◆ WHAT IS EXPECTED ◆
Pick out every line of the material that contains the string "Task", and copy those lines.

◆ DATASET RECORDS ◆

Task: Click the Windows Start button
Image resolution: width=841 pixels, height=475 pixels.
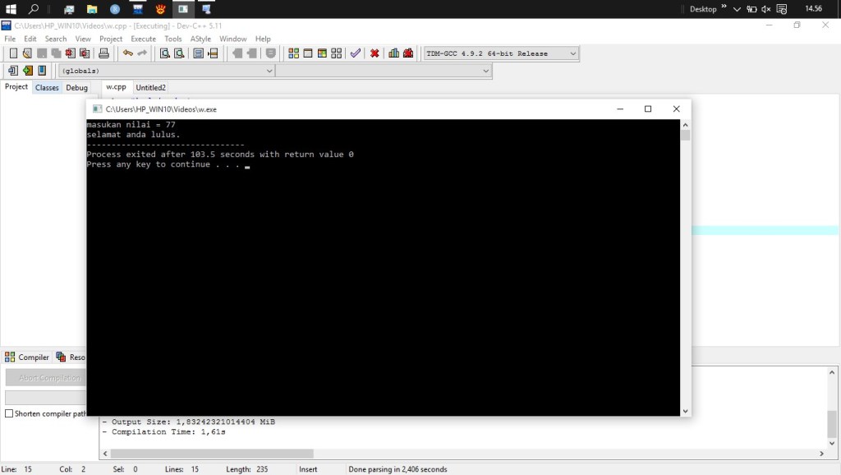Action: click(11, 9)
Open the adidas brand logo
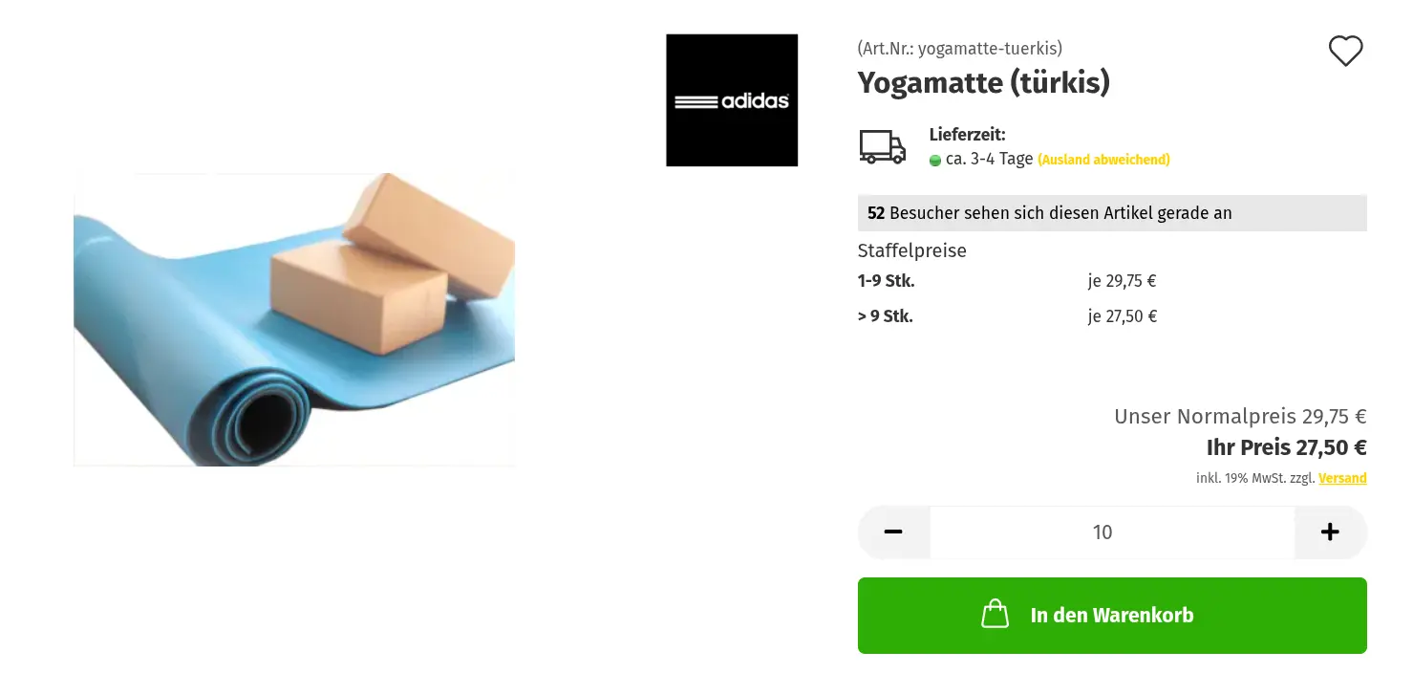 (732, 100)
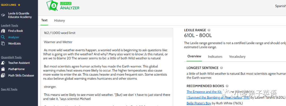Click the WordLists pages icon
Image resolution: width=286 pixels, height=106 pixels.
pyautogui.click(x=3, y=44)
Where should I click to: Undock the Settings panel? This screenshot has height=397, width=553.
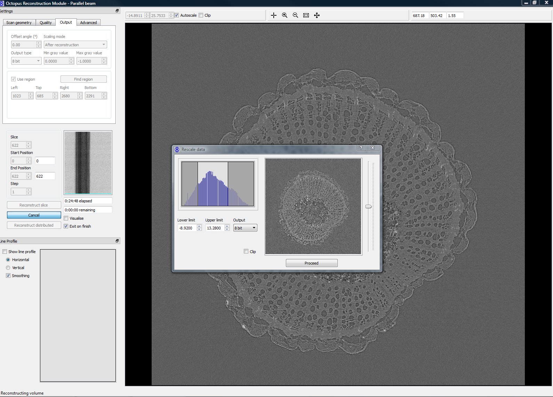point(117,11)
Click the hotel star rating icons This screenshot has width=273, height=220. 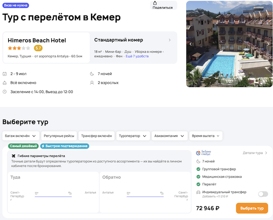click(x=19, y=48)
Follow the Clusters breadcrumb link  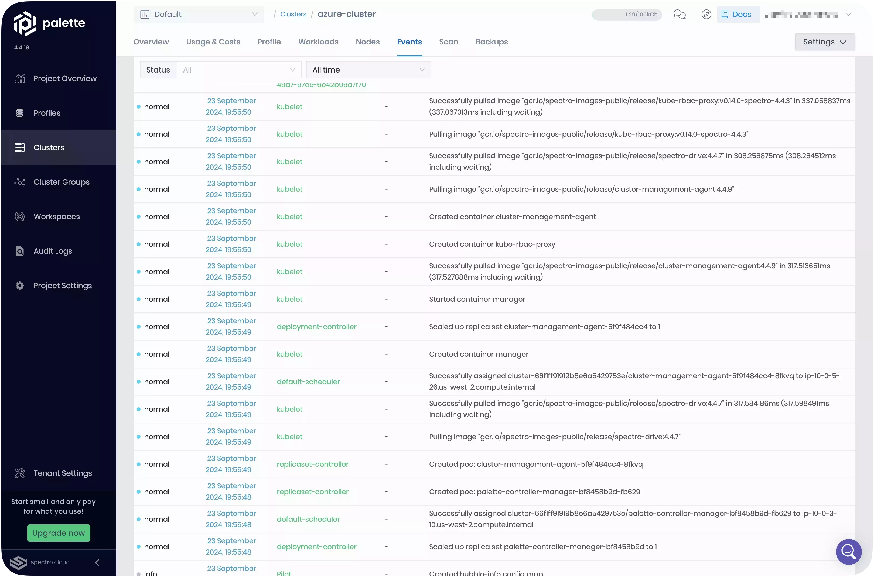pyautogui.click(x=293, y=14)
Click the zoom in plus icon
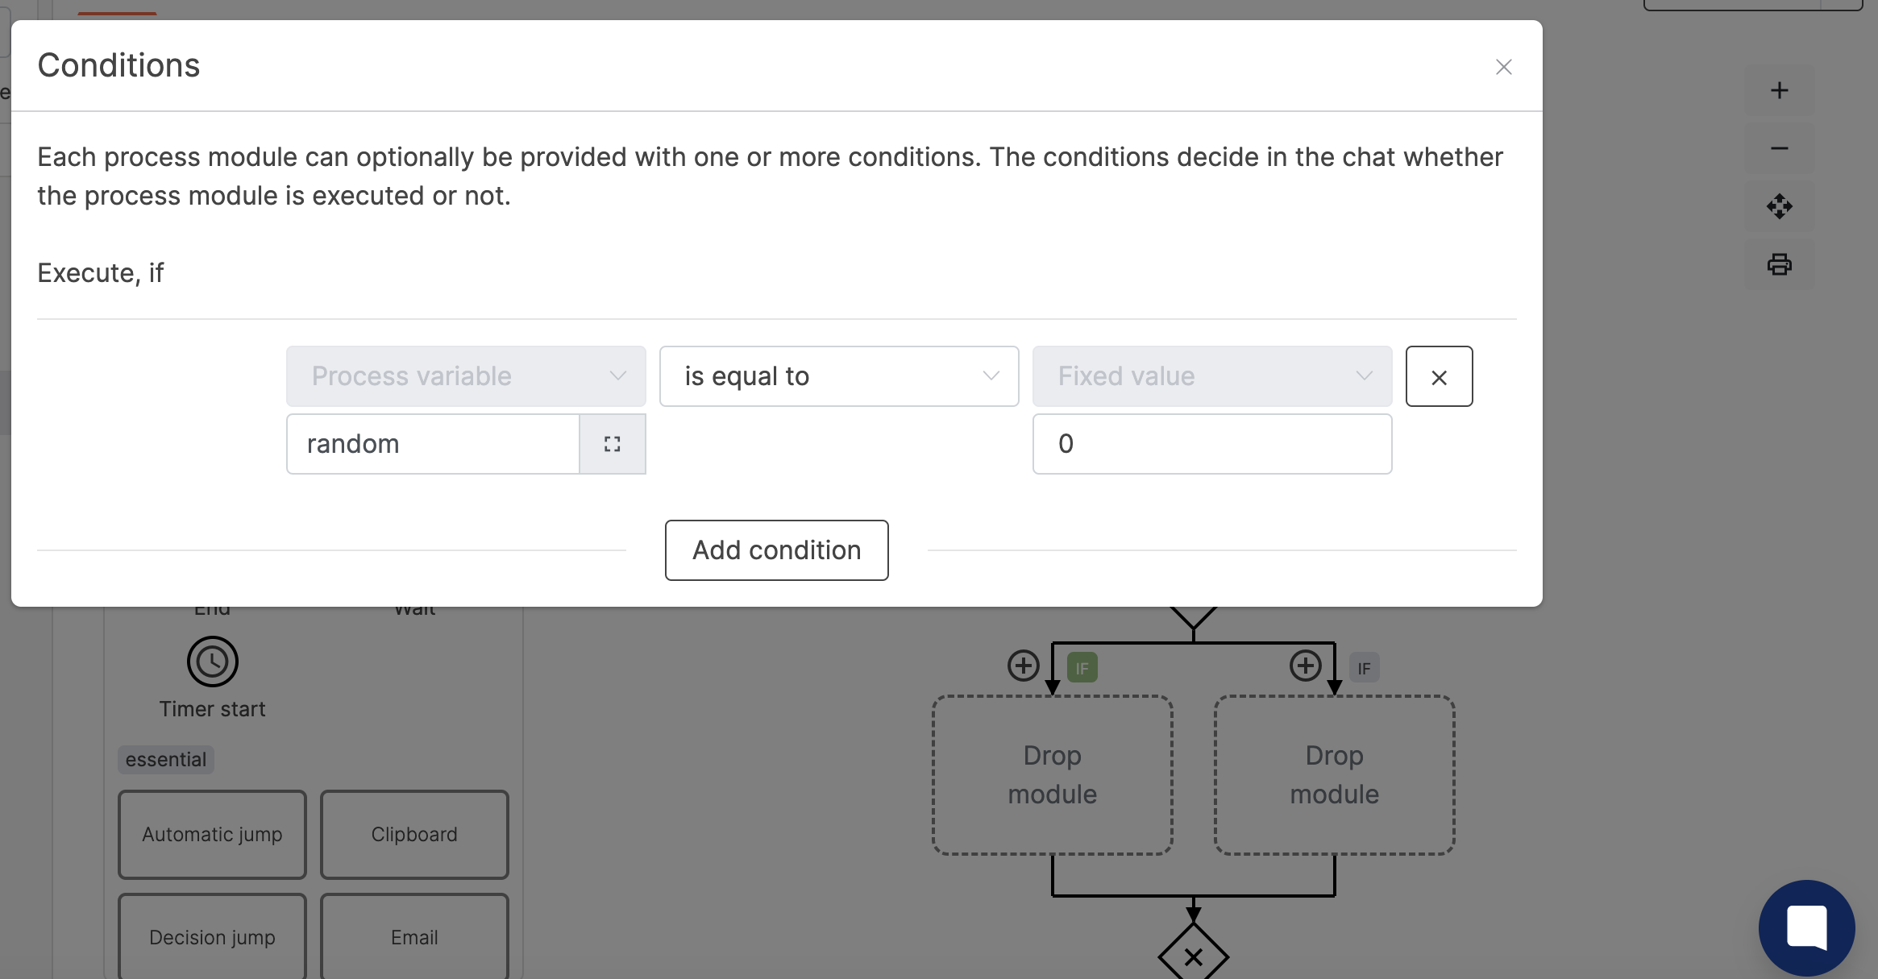The image size is (1878, 979). point(1779,90)
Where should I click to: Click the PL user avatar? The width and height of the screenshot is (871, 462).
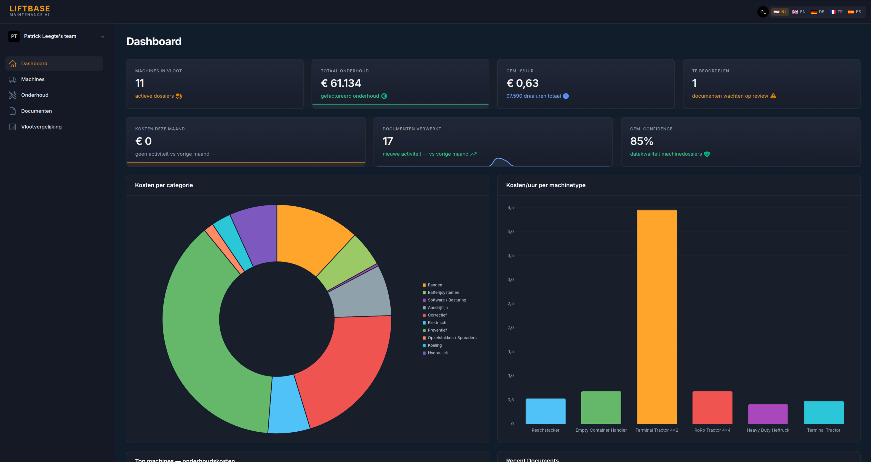coord(763,12)
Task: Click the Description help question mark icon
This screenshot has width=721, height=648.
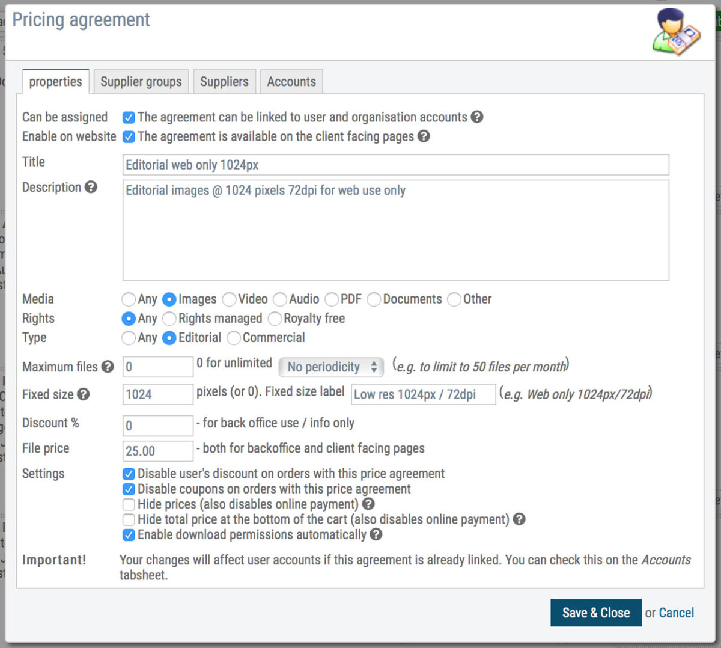Action: (x=91, y=187)
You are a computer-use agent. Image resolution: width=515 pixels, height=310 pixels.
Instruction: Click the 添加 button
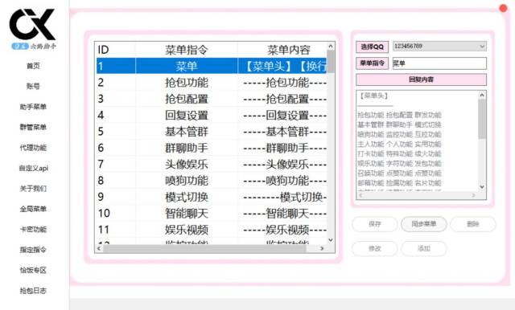(x=424, y=248)
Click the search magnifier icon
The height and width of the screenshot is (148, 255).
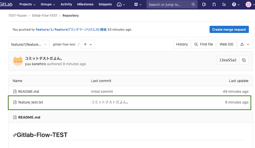(x=193, y=5)

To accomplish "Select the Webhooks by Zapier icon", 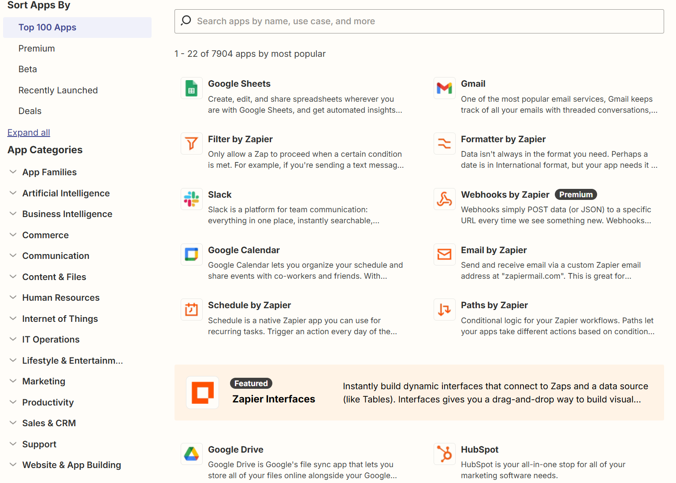I will (444, 199).
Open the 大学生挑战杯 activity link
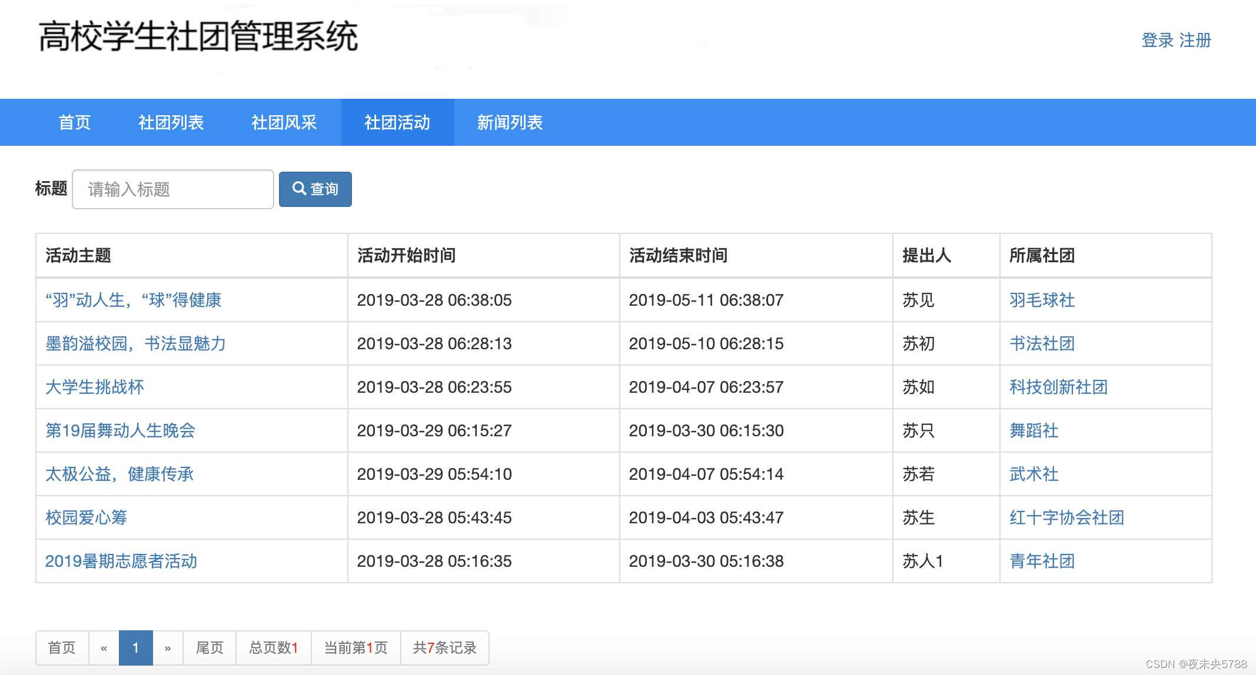This screenshot has width=1256, height=675. [x=95, y=387]
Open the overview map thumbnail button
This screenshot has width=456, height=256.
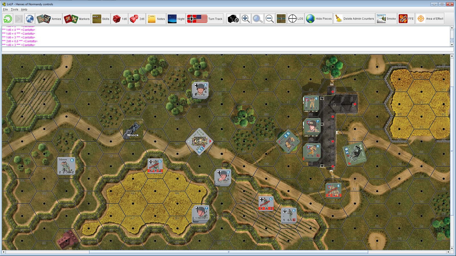coord(281,19)
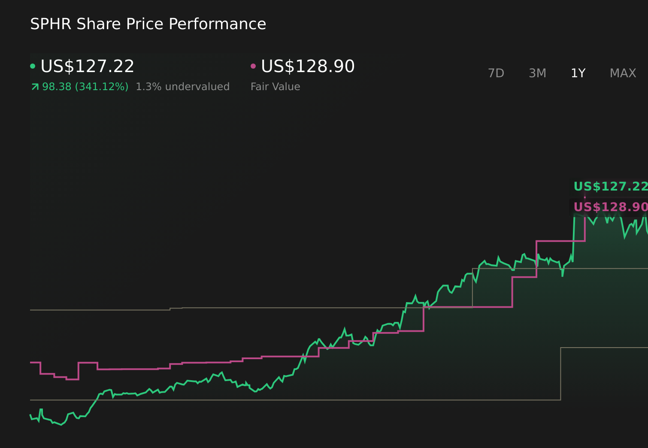Toggle the undervalued band overlay

[182, 86]
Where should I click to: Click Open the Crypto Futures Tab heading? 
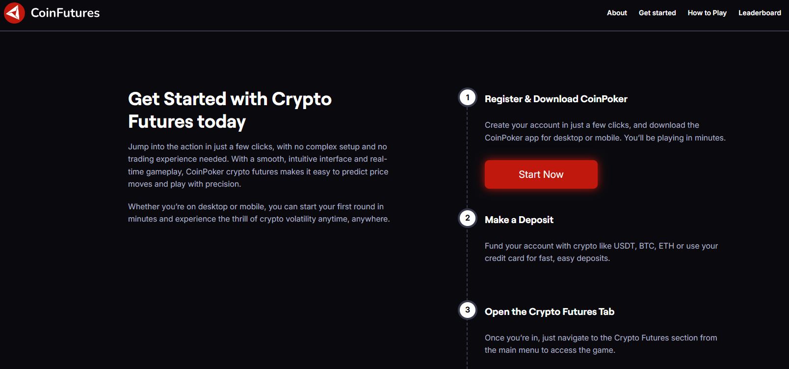tap(550, 312)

◆ ANSWER FOR THIS EXERCISE ◆
Task: Click the Windows Start button
Task: Click the Description help question mark icon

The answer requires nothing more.